For her legions, they may flinch that the days of routinely crushing the Harmony Tans of the world are over, or hurt for her that the old dominance is gone, and today might not be enough to overcome the Andreescus and Osakas and Raducanus. But by choosing to announce her retirement, at her moment, she is providing her fans the service so many desperately craved of seeing her once again, on the stage competing to win — not willfully surrendering a stage that has been hers for more than a quarter century.
There is, and there will always remain, an enormous gap between the watchers — those who emphasize narrative and story and poetry — and the doers, those who live the story and go out and do the fighting. Torch-passing is a myth.
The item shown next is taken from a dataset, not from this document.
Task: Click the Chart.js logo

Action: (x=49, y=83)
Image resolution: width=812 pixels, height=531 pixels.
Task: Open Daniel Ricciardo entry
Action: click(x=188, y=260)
At this stage in the journey, there is only defeat, either at the hands of younger, better opponents or time, which is the ruthless and unrelenting job. Serena was once at the other end of this ruthless ritual, sending the Grafs, and Hingises and Davenports into their next chapters. Even a magical, unlikely win at Flushing Meadows comes at the heavy cost of knowing there will be no more. At this stage as a professional athlete, the end never ceases to be an end while the tennis chapter remains. For Serena, who is already energetically throwing herself into the world of venture capitalism, fashion, business and expanding her family, she is not reaching the end. She is reaching the beginning.